Home workouts have become the new norm for a lot of fitness enthusiasts during this global pandemic. By now you have probably come up with some pretty good and interesting home workouts to get a good sweat going, but are you really getting the most out of them? I am guessing there are still some ways you could improve here, and there’s no better time to improve than now!
I am going to go through several topics that relate to home workouts. Utilize them within your routines to start to see true progress even with limited equipment and space at home.
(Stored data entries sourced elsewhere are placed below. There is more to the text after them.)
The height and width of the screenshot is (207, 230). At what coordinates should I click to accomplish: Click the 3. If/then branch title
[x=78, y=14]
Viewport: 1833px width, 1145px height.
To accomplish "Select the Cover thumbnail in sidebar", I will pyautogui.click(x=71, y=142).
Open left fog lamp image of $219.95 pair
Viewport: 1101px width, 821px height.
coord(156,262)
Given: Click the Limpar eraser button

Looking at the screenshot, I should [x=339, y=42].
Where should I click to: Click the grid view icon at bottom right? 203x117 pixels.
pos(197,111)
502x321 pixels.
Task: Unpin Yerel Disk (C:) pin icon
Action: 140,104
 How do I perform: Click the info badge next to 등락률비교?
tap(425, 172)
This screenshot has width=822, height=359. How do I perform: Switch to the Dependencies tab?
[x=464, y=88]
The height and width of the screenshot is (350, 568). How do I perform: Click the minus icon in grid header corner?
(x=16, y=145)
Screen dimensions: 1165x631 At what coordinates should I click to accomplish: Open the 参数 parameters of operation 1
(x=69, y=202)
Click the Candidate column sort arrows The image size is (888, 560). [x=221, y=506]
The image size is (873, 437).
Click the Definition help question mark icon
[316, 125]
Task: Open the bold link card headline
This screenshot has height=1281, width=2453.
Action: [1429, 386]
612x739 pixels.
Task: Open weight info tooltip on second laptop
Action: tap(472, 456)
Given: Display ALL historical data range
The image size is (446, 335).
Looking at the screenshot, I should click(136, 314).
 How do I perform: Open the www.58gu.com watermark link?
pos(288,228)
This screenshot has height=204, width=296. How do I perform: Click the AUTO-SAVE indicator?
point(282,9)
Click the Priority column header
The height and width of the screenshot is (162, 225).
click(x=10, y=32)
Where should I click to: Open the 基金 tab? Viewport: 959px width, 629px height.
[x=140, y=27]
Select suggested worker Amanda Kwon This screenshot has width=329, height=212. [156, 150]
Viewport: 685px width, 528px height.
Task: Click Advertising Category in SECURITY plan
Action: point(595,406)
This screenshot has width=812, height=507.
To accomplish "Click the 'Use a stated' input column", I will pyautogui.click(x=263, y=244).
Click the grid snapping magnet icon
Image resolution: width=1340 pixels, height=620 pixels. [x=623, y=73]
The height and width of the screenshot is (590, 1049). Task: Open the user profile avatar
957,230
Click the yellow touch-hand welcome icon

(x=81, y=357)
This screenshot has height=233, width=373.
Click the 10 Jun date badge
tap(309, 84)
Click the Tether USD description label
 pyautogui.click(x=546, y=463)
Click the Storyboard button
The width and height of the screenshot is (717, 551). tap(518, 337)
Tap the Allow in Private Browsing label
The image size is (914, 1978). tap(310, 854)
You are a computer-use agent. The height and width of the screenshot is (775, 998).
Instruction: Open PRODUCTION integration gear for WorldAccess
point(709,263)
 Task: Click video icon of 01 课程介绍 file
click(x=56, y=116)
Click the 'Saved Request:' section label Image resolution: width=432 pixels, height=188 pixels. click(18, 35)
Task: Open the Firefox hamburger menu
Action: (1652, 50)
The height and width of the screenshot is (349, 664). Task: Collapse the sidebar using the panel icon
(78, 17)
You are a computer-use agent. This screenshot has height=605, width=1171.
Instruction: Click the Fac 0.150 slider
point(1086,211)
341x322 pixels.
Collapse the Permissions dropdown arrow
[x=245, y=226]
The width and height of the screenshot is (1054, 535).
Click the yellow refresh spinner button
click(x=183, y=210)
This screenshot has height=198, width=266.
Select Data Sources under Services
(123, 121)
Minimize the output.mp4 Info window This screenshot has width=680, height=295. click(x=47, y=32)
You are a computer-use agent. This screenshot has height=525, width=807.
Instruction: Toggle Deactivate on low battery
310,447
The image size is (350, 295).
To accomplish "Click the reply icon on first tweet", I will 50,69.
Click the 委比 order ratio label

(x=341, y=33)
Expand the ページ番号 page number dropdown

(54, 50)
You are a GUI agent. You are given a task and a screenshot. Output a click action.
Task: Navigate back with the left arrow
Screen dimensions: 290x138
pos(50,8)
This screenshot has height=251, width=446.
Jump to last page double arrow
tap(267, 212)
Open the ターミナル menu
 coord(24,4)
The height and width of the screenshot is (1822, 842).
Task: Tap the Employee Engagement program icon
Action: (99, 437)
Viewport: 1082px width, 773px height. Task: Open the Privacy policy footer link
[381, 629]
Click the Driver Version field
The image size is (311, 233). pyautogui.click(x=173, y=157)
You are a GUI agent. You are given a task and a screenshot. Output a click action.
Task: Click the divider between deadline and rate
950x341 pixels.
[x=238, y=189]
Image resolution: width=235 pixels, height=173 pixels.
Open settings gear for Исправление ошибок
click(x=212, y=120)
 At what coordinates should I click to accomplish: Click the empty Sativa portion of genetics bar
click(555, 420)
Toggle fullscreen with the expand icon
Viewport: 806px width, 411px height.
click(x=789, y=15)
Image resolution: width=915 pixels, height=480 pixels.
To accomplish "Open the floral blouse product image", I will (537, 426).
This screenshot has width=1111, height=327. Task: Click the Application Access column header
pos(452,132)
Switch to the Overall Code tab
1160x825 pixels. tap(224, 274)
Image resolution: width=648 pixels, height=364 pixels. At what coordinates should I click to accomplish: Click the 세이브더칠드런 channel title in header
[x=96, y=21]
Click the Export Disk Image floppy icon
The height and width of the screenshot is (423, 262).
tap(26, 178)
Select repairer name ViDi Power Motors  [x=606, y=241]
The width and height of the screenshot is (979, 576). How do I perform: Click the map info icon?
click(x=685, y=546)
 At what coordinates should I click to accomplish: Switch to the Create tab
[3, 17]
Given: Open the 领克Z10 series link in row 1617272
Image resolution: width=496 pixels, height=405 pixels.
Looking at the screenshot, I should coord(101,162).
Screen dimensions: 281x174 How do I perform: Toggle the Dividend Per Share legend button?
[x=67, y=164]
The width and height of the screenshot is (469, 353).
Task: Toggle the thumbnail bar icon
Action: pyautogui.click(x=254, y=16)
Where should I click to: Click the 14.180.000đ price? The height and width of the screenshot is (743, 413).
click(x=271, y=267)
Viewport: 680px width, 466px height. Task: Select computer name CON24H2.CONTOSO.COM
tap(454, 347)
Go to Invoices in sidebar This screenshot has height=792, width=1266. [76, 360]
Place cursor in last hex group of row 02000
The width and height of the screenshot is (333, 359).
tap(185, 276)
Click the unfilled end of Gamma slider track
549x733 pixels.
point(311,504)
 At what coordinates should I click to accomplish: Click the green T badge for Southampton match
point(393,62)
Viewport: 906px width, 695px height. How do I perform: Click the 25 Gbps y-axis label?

In order to continue to see progress in your physique, athleticism, power, or strength while working out from home, you must still have some component of progressive overload within your training. Progressive overload simply means doing more work over time. If you are constantly doing the same exercises for the same rep schemes, under the same loads, you will continue to see stagnant results.
How can we do more work without more weight?
There are so many ways to make things harder on yourself over time when training form home, we just need to be a bit creative. Besides adding weight to a given exercise we can add reps at the same weight, increase the total number of sets, or slow down the tempo we perform the exercise at. We can also utilize metabolic technics such as dropsets or rest pause sets to increase the overall stimulus placed on the muscles.
Dropset: Start at a fairly heavy weight (something you can only do 10-15 reps with). Perform as many reps as possible then drop the weight about 20% and again perform as many reps as possible without any rest. Repeat this process 3 to 4 times within a single dropset and you will be humbled by some pretty light weights by the end of it!
Rest Pause: Choose a weight you can perform 10-15 reps with or use your bodyweight. Perform as many reps as possible then set the weights down and take 4 to 5 deep breaths (about 10 seconds of rest) then pick the weights back up and perform another set of as many reps as you can (this set should be around 1/3 of the reps you performed on the first set). Repeat the process 3 to 4 times and reap the benefit of performing all the hard reps in 4 or 5 sets without taking the time to go through the full sets!
Regardless of the techniques you use to do more work over time the trend overall needs to be in an upward direction to see increases in size, strength, and athleticism.
Keep Workouts Short
Motivation levels are certainly not at their highest when it comes to working out during this pandemic, especially when you are forced to do so from your own home with potentially limited equipment and space. One way to battle through is to keep your workouts short an efficient. A 45 minute training session is a lot less daunting than a 2 hour long session and is much easier to work into your daily routine. This doesn’t need to mean you are doing less work throughout the week either, as you should be able to fit in 45 minutes to 1 hour almost daily as oppose to doing 3 or 4 workouts that are 2 hours in length during a given week. Again, this takes some creativity and planning, but if you can put in a little bit of effort before hand to ensure efficiency and progress, the workout itself can be enjoyable and energizing!
As always, the key driver of success is two sided, consistent progress! We need both to continue to see desired results and the tactics discussed throughout this article should give some good tools to remain consistent in your efforts and continue to do more work over time while training from home!